Moxonidine is a centrally acting antihypertensive agent which has been found to exert its blood pressure lowering effect by interaction with (alpha2-adrenoceptors and imidazoline receptors of the I(1)-type. These receptors have also been demonstrated to be present in the rat kidney. In the present study, clearance and micropuncture techniques were applied to anaesthetized rats to localize the site of action of moxonidine within the nephron. The clearance data show that moxonidine (0.25 mg/kg i.v., followed by a continuous i.v. infusion of 0.25 mg/h) induced a marked increase in urine flow and urinary excretion of sodium, chloride and potassium. The changes in urine flow and urinary solute excretion were accompanied by an enhanced glomerular filtration rate. The micropuncture experiments revealed that moxonidine significantly increased glomerular filtration rate of superficial nephrons, and significantly inhibited fractional reabsorption of fluid, sodium, potassium and chloride by similar amounts (by 9.0%-9.8%) in superficial proximal tubules. Regarding fluid and sodium reabsorption, the proximal effect of moxonidine was continuously weakened by a compensatory increase of reabsorption in the loop of Henle and the subsequent distal nephron segments. The inhibitory effect of moxonidine on fractional proximal potassium reabsorption was completely compensated in the loop of Henle, but the drug induced a net secretion of potassium into the segments lying beyond the early distal tubule, probably as a consequence of the increased tubule fluid and sodium load delivered to them. The experiments have identified the proximal tubule as the principal nephron site where the diuretic action of moxonidine arises. The proximal effect may be related to the increased glomerular filtration rate and to a direct inhibitory interaction of moxonidine with the proximal Na+/H+ exchanger.

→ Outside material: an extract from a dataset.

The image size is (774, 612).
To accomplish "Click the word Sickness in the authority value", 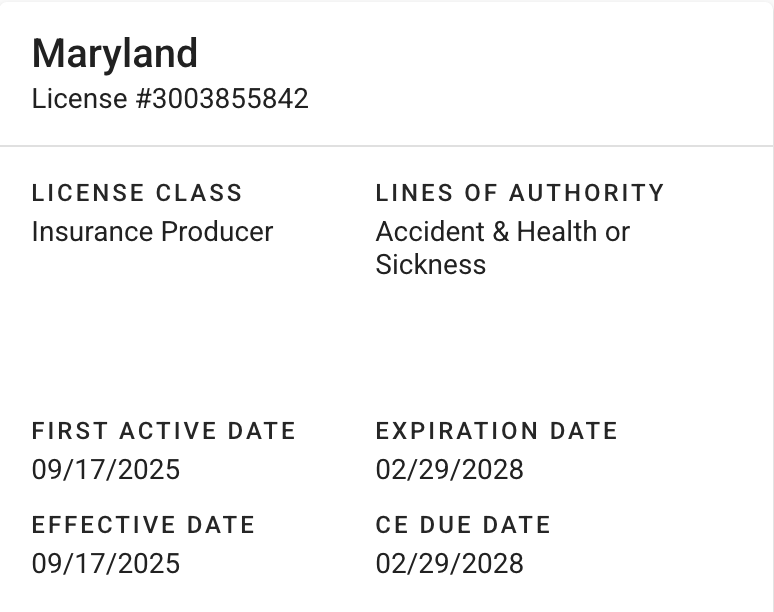I will 430,265.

莫索尼定是一种中枢性抗高血压药物,已发现它通过与I(1)型α2肾上腺素能受体和咪唑啉受体相互作用来发挥其降压作用。这些受体在大鼠肾脏中也已被证实存在。在本研究中,采用清除率和微穿刺技术对麻醉大鼠进行实验,以确定莫索尼定在肾单位内的作用部位。清除率数据表明,莫索尼定(静脉注射0.25mg/kg,随后以0.25mg/h的速度持续静脉输注)可使尿流量以及钠、氯和钾的尿排泄量显著增加。尿流量和尿溶质排泄的变化伴随着肾小球滤过率的提高。微穿刺实验显示,莫索尼定可显著提高浅表肾单位的肾小球滤过率,并在浅表近端小管中显著抑制液体、钠、钾和氯的分数重吸收,且抑制程度相似(9.0%-9.8%)。关于液体和钠的重吸收,莫索尼定在近端的作用因髓袢及随后的远端肾单位节段重吸收的代偿性增加而持续减弱。莫索尼定对近端钾分数重吸收的抑制作用在髓袢中完全得到代偿,但该药物会导致钾向早期远端小管之后的节段净分泌,这可能是由于输送至这些节段的小管液和钠负荷增加所致。这些实验已确定近端小管是莫索尼定利尿作用产生的主要肾单位部位。近端作用可能与肾小球滤过率增加以及莫索尼定与近端Na+/H+交换体的直接抑制性相互作用有关。